Da lohnt ein Blick unter die Teppiche in jedem Fall. Übrigens Gabriel hat in Friedrichshafen ein 12 Millionen-Projekt (Landshut) angeschoben, von dem heute niemand mehr spricht.
Gedanken eines Seemoz-Lesers…
Artikel wie obige, so gut sie auch geschrieben sein mögen, durchbrechen doch das journalistische Seemoz.Format der „regionalen Berichterstattung“. Dieses Format ist beliebt beim Nutzer, der in der Region lebt, weil er die news quasi zu Fuß selbst verifizieren kann.

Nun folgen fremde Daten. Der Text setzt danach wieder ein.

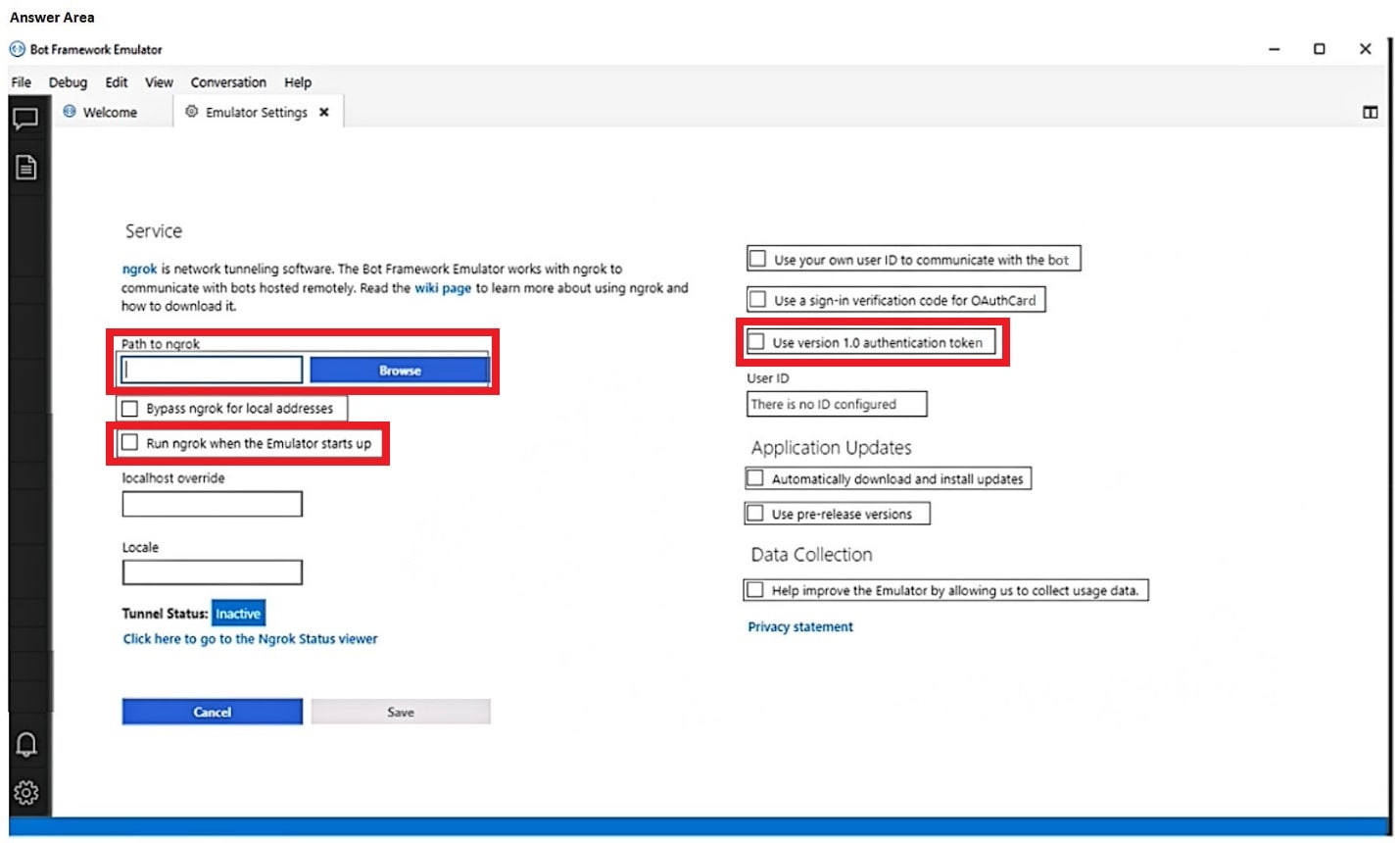
Task: Click the layout icon in the top-right corner
Action: (1369, 112)
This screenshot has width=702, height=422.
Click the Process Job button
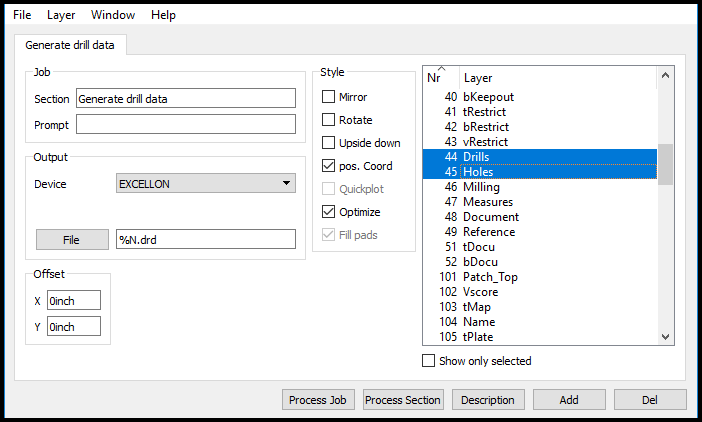tap(318, 400)
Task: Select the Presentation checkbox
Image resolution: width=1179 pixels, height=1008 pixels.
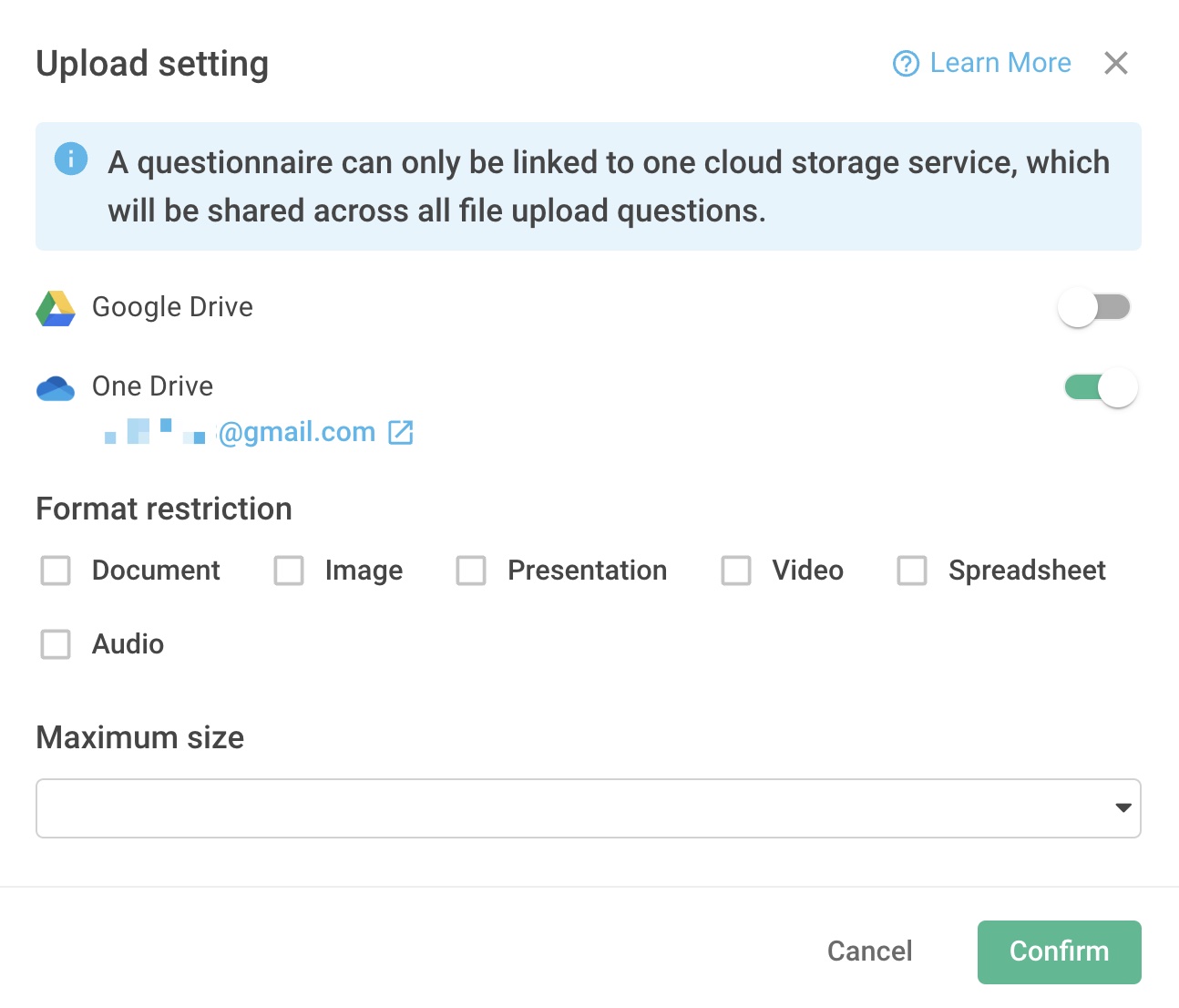Action: pos(471,571)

Trotzdem ist es natürlich verlockend auch über den“ regionalen Tellerrand“ hinauszuschauen – aber für eine bundesweite oder gar globale authentische Berichterstattung braucht man bekanntlich Korrespondenten, oder man hängt, wie die meisten Medien, am Ticker von DPA, Reuters, AFP, Royals oder showbiz, die fertiggeschriebene Artikel mit Foto anbieten, allerdings nicht für lau!
Nun hat Seemoz natürlich gute Autoren aus der Schweiz (wo viele Konstanzer arbeiten, auch zu einem Mindestlohn von über 20 Euro!!! Hallo!!!) Das ist schon mal eine Bereicherung.
Es gibt aber auch andere Optionen – die Linke hat ein internationales Netz von Rosa-Luxemburg-Instituten, die auch podcasts ins Netz stellen! – und man ist oft verblüfft über die etwas andere Perspektive auf politische Ereignisse in der Welt.